Une relative réussite
L’édit a-t-il été pour autant un échec ? La célébration nationale de son quadricentenaire en 1998, en présence des plus hautes autorités politiques et religieuses de France, mit l’accent sur l’esprit de compromis qui présida à la démarche d’Henri IV. Le mot compromis, qu’on associe parfois au terme franchement négatif de compromission, n’a pas toujours bonne presse.
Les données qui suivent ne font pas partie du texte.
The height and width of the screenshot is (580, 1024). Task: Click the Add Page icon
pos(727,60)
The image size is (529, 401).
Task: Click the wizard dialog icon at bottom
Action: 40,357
Et pourtant c’est la reconnaissance d’un double échec qui permit à l’édit de Nantes – qui n’était pas le premier édit à tenter de mettre fin au conflit – de parvenir à une relative réussite. Tout héritier légitime de la couronne qu’il était, Henri IV ne pouvait s’imposer tant qu’il restait protestant, une confession qui n’avait rallié que de 10 à 15 % des sujets du royaume. La faction catholique ne pouvait espérer toutefois l’emporter que par l’appui d’une puissance étrangère – l’Espagne –, ce qui heurtait l’identité nationale en plein essor.
Les deux camps se retrouvaient finalement unis en ce qu’ils devaient renoncer à leurs idéaux, au nom d’un bien public appelé à transcender leurs divergences.
Et c’est ce même souci de réalisme à l’égard du bien public qui se retrouve dans le libellé de l’édit où il est inscrit que « la mémoire de toutes choses passées d’une part et d’autres (suivent les dates du conflit) demeurera éteinte et assoupie, comme de choses non advenues ». À quoi s’ajoute l’obligation « de vivre paisiblement comme frères, amis et concitoyens, sous peine d’être punis comme infracteurs de paix et perturbateurs du repos public… ».
L’édit de Nantes venait d’inventer le binôme psychique amnésie / amnistie qui colore souvent le regard que portent les Français sur leur histoire. En 1598, la paix était à ce prix.
Faut-il alors toujours renoncer à la vérité et à la justice pour clore un conflit ?
Un succès tardif
Il se trouve que durant l’année 1998, celle du quadricentenaire de l’édit de Nantes, des pas décisifs dans la résolution de certains conflits douloureux ont été faits. En Irlande du Nord, les Accords dits du Vendredi saint mirent fin à trente ans de violences entre catholiques et protestants. Là aussi les idéaux – la réunification de l’Irlande pour les catholiques, l’attachement au Royaume-Uni du côté protestant – étaient enracinés en profondeur et alimentaient une haine séculaire. Là aussi, il a fallu que les victimes laissent aller la quête de justice pour trouver dans la paix retrouvée une vitalité réparatrice.
En Nouvelle-Calédonie, ce territoire français du Pacifique-Sud, les accords de Nouméa signés en mai 1998 ont consolidé un processus de paix, entamé depuis dix ans, mettant ainsi un terme aux violences meurtrières entre les Kanaks mélanésiens et les « Caldoches » européens. Du sang avait coulé, des exécutions sommaires avaient eu lieu [1] mais l’amnistie décrétée ouvrait la voie vers une autonomie pacifiée et, si la population le décidait, vers une indépendance future.
Il se trouve que dans ces deux exemples, des responsables politiques protestants [2] ont joué un rôle éminent. L’esprit de l’édit de Nantes les aurait-il inspirés ? Tel un succès tardif d’un acte qui, jadis, avait rétabli la paix par le courage du compromis.
[1] En mai 1988, des militants kanaks avaient tué trois gendarmes dans l’île d’Ouvéa et pris d’autres en otages dans une grotte. Lors de l’assaut final, 19 Kanaks furent tués, dont plusieurs après s’être rendus.
[2] Dans le camp français, les premiers ministres Michel Rocard (en 1988) et Lionel Jospin (en 1998).